Closed lithp closed 3 years ago
The Turbo Geth database consists of a few sections:
I believe that Turbo Geth only stores the leaf nodes for each trie, it keeps all the intermediate nodes for the most recent trie in memory. For instance, the account storage section only stores sha(address) -> account
pairs. This means that supporting a hypothetical GetNodeDataByPath
requires running range queries over the database and generating nodes as they're requested.
I believe that account history is stored as (sha(address), block number) -> account state as of that block
. To find out what the state of a given account was as of a given block, you can perform a range query and search forward starting at (sha(address), block number)
. The first value you find is your answer, if you don't find any values then the state as of that block is the same as the current state. To rewind the account database to a given block number you need to perform the above operation on every account (If I'm guessing right, this must be why the block # -> changed keys
index was added.)
Turbo Geth calls their history store "reverse differences". It means pruning can be supported by dropping all keys (sha(address), block number)
where the block number is below a given value. It's complicated by CREATE2
. In a CREATE2
world SELFDESTRUCT
operations mean that tombstone values must be written to every storage item that contract owns. This could be a lot of tombstones!
From an email thread with someone else working on this problem. Leaving out some details and their identity in case they don't want this to be made public yet.
turbotrie has a couple other improvements based on simplifying the data model and being more space efficient. In terms of layout, nodes are stored as: (path, trie version #, trie root hash) -> object
(I believe). This also supports pruning away older versions.
Intermediate nodes are important to have available:
Turbo Geth appears to only store leaves (I think it keeps a single copy of the trie in memory which it modifies in-place). This means that even a modified form of GetNodeData
can only serve requests for the current trie. Syncing clients must constantly pivot in order to take advantage of Turbo Geth servers.
(root hash, path) -> obj
could be used to store and quickly serve nodes. It's also very easy to prune, drop hashes which belong to blocks which have been pruned away.
It's not necessary to store intermediate nodes if they can be quickly generated when required.
I believe that many of the changes will need to be made to py-evm, maybe this issue should be transferred there.

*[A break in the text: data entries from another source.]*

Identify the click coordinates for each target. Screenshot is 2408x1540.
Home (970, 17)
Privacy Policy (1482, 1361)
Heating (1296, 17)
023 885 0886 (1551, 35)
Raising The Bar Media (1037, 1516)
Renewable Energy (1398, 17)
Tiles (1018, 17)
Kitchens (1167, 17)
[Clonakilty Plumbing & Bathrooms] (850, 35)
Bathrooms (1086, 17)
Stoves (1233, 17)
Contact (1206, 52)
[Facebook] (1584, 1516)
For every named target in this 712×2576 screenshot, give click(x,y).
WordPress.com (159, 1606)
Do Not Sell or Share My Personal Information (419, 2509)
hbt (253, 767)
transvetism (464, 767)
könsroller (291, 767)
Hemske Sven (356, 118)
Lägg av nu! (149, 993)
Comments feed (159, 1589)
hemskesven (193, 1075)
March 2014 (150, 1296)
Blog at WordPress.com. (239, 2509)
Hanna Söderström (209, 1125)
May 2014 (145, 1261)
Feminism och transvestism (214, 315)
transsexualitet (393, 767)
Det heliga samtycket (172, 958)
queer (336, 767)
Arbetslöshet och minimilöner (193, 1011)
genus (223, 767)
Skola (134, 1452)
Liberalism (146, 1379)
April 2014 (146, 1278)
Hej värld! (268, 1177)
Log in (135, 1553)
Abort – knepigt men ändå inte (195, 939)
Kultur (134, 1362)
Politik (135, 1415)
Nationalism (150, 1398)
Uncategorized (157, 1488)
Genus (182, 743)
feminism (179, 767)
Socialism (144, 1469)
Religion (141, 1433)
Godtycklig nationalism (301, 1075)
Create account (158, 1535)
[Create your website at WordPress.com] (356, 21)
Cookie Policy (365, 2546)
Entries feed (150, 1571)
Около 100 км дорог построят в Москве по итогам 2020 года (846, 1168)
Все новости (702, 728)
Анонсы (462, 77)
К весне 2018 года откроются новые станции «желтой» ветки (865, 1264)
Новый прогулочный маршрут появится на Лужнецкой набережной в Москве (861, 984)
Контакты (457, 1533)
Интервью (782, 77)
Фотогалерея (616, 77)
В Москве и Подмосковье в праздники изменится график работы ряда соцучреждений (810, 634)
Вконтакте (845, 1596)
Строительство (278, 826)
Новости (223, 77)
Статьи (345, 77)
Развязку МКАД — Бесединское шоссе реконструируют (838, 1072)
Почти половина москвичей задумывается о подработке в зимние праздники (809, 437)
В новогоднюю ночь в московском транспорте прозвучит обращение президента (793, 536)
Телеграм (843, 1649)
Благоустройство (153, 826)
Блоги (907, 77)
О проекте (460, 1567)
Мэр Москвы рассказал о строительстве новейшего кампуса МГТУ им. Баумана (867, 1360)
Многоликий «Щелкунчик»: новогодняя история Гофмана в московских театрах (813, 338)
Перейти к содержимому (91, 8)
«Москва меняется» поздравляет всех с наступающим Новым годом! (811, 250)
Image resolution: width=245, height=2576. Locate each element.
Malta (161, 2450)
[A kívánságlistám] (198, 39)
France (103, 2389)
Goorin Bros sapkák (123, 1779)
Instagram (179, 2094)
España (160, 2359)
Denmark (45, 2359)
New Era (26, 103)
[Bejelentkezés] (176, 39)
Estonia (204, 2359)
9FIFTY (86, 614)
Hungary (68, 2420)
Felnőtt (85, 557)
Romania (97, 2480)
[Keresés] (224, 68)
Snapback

eth.vm.base.VM.import_block()
calls self.build_state
, which returns a BaseState
based at the correct state root for executing the given block on top of. This method might have to be changed. We might have to generate the correct state and state root by first rewinding the database.
eth.vm.state.BaseState(db: BaseAtomicDB, execution_context: ExecutionContext, state_root: bytes)
assumes that all you need is a db
and a state_root
. Supporting rewinding might require passing in additional information, such as the current block number?
Likewise, eth.db.account.AccountDB(BaseAtomicDB, state_root)
might instead/also want to accept the block number.
It might be possible to leave eth.db.chain.ChainDB
and eth.db.header.HeaderDB
unchanged.
ChainDB
has get
and exists
methods. Either ChainDB
should always be rooted in the correct block or no callers should be using these to ask about account/storage data.
eth.vm.base.VM.validate_block()
calls self.chaindb.exists(block.header.state_root)
Trinity mostly lives in a purely functional world. The Turbo-Geth layout uses a canonical view of the current state and current history. This means there can be multiple read-only views of the database, but only one writer at any given time. Going the Turbo-Geth route means being careful about which state the database currently represents and only having one writing instance of the database open at a time.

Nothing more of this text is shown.